Important Details: Facebook is moving to bring news onto its site. In improvements announced last week, the company moved beyond its battles over “rights and responsibilities,” and announced added features to its product. Saying it now reached 175 million unique users, Facebook’s new face will include:

  • Users will find more flexibility in categorizing their Facebook “friends” into subgroups, such as “family,” “close friends” and ”co-workers”;
  • Facebook will stream status updates, Twitter-like, onto Facebook pages, trying to beat back the Twitter rush;
  • Importantly, in content, Facebook users will be able to share news story links, photos or videos with their comments;
  • Its new Marketplace feature aims to make classified advertising part of Facebook’s social experience.

The goal, said Facebook, is a “convergence” of profiles, information pages and commerce, or as Facebook product executive Chris Cox put it, the creation of a “personalized newspaper.”

Meanwhile, in the old newspaper world of convergence, MediaNews has announced a new customized product. Dubbed I-News (for “individuated newspaper”), the product will allow readers to pick the topics that interest them, from a local newspaper company, the AP, and possibly other sources and then have the custom product printed at home and/or sent via the new home printer to digital devices. I-News will require that the reader have a proprietary printer at home; pricing is unannounced, as is who (subscriber or newspaper company) will pay for the printer. MediaNews, the US’s fourth largest newspaper company, will test the product at its LA Daily News this summer.

MediaNews’ goals are to shift printing and delivery costs from the newspaper to the reader (buttressing such experiments as limiting home delivery, as has been announced in Detroit – see Insights 7 January 2009, Dayscrapping Starts to Look Like a 2009 Model) and to accompany the content customization with ad customization and targeting.

The announcement follows the recent launch of NYTimes.com‘s Times Extra, yet another attempt to wed customers to a home page as a base (see Insights 22 January 2009, Times Extra’s Outside-In Approach Aims for Greater Engagement).

Implications:  Remember convergence? Recall the battle for the home page? What is old is new again as competitors of every kind try to win the new allegiances of readers and web users.

The reasons are clear. Unique visitor counts and even page view counts have steadily lost value, as “time on site” counts have gained. Time on site equals engagement equals knowledge of audience equals the greater chance to understand and monetize that audience.

Long story short, everyone wants users’ allegiances.

What’s significant here for news companies, long engaged in a losing battle with the search aggregators as first stop and repeat stop on the web, is that a new competitor is clearly emerging: Facebook.
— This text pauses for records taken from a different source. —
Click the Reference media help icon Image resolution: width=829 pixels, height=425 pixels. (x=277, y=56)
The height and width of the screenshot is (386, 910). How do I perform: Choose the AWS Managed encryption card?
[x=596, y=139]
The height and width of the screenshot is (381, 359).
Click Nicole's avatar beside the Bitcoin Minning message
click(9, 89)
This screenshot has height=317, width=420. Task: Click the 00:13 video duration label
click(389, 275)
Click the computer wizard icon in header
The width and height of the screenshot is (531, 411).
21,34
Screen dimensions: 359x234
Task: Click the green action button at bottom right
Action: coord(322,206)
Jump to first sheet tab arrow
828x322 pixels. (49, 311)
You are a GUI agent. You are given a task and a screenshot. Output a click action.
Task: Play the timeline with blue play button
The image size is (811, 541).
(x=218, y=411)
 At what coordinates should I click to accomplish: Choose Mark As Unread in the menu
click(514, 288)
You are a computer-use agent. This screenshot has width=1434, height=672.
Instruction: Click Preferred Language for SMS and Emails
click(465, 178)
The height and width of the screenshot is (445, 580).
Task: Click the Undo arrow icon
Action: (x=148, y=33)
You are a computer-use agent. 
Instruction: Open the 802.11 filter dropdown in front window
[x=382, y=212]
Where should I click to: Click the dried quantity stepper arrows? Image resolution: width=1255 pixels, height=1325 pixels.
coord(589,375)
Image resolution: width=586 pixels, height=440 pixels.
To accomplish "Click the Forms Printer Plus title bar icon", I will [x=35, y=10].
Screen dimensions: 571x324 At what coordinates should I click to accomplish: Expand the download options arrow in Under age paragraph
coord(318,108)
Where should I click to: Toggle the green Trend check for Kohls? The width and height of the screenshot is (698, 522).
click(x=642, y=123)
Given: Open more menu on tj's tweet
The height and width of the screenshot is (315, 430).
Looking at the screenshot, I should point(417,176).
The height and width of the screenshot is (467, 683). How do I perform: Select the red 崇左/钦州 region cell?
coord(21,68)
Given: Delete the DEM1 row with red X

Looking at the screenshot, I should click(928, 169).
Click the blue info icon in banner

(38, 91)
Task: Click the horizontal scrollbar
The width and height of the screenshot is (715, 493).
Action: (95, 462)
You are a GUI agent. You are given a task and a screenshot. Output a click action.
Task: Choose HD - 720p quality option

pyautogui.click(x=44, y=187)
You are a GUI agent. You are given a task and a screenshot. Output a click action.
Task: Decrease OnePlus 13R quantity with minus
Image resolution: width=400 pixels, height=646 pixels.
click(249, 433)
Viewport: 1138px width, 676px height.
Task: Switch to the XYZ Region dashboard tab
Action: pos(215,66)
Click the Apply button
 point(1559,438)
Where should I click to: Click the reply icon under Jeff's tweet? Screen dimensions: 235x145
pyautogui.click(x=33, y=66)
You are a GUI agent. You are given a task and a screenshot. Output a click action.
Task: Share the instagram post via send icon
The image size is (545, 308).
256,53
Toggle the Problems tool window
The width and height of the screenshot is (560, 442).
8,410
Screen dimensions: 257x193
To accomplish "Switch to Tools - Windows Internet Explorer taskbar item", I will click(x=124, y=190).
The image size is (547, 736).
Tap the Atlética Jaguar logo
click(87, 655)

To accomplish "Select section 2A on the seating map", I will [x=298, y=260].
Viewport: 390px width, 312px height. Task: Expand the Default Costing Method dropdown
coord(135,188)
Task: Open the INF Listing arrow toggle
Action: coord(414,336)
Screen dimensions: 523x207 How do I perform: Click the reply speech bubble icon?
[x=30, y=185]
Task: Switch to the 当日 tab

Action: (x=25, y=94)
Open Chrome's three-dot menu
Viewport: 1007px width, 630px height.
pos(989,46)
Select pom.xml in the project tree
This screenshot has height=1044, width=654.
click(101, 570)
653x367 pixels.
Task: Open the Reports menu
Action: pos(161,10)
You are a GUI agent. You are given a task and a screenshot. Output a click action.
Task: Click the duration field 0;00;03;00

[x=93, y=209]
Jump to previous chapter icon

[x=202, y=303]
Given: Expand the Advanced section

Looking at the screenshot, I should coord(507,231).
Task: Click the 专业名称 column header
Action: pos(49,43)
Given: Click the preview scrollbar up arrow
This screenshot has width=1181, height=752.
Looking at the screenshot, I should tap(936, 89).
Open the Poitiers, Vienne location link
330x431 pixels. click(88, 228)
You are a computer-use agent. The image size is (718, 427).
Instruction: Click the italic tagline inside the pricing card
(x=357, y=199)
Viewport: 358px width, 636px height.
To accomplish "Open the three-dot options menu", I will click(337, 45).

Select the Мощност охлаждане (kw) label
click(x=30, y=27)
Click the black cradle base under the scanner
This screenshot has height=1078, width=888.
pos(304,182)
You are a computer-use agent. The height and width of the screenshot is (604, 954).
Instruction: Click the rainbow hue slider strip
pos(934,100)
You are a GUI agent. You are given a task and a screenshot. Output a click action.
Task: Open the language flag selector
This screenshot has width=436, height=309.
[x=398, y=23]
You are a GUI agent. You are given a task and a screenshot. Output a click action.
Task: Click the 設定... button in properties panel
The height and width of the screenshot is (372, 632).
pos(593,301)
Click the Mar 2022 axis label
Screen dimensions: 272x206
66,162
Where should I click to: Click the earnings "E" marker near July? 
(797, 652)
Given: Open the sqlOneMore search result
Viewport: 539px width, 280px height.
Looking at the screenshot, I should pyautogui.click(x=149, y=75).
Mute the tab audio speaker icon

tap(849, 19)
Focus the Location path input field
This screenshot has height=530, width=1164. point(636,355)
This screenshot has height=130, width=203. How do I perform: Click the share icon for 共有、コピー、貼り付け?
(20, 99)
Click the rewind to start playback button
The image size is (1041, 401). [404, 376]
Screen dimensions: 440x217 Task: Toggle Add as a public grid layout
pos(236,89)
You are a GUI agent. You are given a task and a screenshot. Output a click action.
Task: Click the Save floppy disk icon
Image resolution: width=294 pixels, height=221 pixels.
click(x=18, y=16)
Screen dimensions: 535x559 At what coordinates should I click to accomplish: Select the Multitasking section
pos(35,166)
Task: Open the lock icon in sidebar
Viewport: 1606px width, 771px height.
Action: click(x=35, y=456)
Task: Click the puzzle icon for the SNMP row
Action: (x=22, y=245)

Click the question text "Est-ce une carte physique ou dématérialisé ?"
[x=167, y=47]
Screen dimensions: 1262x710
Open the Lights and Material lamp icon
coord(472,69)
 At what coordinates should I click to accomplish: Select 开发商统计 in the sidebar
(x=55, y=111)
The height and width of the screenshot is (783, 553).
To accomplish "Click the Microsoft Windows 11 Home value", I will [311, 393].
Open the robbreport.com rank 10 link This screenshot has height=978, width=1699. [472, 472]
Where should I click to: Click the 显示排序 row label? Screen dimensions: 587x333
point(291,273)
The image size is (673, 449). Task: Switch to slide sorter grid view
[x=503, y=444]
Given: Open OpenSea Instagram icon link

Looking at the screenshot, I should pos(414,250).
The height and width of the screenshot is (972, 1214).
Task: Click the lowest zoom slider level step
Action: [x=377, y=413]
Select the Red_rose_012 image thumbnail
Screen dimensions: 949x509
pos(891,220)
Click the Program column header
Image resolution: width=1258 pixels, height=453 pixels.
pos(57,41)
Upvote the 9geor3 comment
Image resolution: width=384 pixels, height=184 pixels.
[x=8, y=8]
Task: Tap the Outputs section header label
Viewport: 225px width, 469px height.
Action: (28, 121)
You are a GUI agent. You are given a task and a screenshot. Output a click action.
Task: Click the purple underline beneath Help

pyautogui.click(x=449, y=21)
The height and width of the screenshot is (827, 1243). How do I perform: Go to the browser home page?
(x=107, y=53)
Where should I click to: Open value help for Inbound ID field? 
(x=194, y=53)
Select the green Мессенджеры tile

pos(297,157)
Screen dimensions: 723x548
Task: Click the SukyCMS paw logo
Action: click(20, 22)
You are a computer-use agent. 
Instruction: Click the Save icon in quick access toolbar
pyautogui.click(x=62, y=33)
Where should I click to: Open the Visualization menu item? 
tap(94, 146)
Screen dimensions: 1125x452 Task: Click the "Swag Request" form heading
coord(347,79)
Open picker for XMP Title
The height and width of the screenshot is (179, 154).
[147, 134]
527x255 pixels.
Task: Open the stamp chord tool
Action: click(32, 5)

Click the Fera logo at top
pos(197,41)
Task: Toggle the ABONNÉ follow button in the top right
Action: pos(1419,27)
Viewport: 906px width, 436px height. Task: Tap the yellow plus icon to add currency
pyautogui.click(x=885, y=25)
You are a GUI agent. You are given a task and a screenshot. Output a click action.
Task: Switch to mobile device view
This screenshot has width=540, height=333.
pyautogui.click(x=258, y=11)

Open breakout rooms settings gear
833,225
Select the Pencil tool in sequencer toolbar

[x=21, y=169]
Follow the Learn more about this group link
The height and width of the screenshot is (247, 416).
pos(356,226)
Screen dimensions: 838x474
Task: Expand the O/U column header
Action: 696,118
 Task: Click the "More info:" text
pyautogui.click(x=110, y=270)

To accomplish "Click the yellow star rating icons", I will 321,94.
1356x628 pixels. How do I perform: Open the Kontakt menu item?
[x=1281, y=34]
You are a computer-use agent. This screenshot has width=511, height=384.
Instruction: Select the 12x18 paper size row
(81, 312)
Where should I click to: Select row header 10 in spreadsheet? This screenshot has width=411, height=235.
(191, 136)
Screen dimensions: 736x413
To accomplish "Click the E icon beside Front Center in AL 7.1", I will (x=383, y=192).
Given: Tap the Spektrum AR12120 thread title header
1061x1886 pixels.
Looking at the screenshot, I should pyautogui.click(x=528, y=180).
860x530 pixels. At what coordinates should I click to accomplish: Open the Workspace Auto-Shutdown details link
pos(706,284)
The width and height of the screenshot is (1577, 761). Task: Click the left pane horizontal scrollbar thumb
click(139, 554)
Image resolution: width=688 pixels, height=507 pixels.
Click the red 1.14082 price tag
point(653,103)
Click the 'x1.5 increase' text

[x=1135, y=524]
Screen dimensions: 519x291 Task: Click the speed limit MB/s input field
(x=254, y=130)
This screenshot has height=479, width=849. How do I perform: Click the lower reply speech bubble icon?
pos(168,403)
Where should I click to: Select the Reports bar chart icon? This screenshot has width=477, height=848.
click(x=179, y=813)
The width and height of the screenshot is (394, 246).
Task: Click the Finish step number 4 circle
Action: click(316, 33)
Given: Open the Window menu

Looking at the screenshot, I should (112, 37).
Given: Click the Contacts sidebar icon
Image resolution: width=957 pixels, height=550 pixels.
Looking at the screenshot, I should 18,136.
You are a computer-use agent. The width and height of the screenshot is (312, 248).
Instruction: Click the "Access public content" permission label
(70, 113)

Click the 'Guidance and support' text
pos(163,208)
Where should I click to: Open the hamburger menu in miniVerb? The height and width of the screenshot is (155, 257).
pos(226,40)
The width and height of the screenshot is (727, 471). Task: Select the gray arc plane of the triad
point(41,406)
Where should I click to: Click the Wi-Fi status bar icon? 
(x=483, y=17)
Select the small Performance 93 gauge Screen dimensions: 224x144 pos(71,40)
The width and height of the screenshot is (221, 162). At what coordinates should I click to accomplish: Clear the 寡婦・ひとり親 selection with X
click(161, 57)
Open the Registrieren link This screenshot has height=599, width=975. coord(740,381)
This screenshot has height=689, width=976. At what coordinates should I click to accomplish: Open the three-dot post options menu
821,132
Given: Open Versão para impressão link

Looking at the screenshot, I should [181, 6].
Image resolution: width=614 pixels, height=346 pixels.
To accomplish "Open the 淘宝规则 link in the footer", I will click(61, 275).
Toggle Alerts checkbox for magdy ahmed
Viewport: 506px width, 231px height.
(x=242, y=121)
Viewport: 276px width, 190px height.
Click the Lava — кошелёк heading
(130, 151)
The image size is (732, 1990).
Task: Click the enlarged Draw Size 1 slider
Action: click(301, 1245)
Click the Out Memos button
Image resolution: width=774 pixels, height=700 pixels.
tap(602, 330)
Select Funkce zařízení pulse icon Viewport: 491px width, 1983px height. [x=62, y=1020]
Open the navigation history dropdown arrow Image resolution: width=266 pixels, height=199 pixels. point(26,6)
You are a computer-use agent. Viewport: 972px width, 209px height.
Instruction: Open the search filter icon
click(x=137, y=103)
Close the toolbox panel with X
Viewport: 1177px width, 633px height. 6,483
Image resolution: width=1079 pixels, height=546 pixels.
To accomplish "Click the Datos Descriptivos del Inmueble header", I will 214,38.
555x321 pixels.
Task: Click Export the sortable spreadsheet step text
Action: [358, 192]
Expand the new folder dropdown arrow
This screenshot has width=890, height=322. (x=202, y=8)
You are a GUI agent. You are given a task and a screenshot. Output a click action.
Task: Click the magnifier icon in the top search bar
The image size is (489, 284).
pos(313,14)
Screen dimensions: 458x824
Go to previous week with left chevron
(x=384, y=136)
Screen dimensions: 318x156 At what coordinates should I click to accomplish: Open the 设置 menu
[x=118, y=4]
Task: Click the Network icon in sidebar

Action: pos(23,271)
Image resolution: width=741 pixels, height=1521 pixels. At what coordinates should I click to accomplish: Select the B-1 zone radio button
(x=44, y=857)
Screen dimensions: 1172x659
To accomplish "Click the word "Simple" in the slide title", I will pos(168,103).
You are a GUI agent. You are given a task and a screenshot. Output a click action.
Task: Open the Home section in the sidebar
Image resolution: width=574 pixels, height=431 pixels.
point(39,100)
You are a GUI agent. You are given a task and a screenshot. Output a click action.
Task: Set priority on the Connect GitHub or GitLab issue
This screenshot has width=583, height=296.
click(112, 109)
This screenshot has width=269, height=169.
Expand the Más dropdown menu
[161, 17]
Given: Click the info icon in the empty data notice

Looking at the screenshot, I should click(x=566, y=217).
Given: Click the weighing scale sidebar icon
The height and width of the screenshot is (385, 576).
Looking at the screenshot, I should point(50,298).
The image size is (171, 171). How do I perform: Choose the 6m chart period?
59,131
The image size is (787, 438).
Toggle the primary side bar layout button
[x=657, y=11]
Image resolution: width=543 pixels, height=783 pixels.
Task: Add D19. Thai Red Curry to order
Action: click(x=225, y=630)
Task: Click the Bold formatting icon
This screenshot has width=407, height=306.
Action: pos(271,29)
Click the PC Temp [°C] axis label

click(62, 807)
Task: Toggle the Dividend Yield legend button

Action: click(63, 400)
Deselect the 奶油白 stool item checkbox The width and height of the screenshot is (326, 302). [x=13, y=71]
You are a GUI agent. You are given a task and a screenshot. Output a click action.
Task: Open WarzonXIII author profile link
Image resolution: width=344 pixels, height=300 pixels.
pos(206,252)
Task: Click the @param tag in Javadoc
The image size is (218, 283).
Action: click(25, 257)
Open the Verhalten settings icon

What started as a college-based social site is now a worldwide social network phenomenon. With a monthly time on site exceeding local newspaper’s five to 15 minutes, Facebook already draws a certain kind of allegiance, with a warm, comfortable “place of my own” sensibility. Facebook’s next move is to bring the world into this comfy environment, and that means making it easier to read the news there, or at least see the headlines and then link off.  

Facebook’s move is both a move for growth and an attempt to find real monetization. It appears that with all the traffic Facebook has garnered, it can only command, on average, 20-cent CPMs, far below big web and news brands. It has generated lots of use, but has been unable to sufficiently target advertising and to get beyond remnant pricing.

For news publishers, the Facebook move is another reminder that it’s an inside/out, outside/in world. Try as they might to become the portals of the 21st century, much as they were for most of the 20th, that’s been a losing battle. There have been many failed attempts to become that portal, and Outsell believes that i-News, at first blush, will unfortunately join that list, requiring proprietary technology and apparently limiting consumer content choice.

Rather, what’s necessary is an understanding of how to play in this diverse world, in which people hang out all kinds of unforeseen places. The goal is to provide the news — and the advertising — in these hangouts, familiar and strange.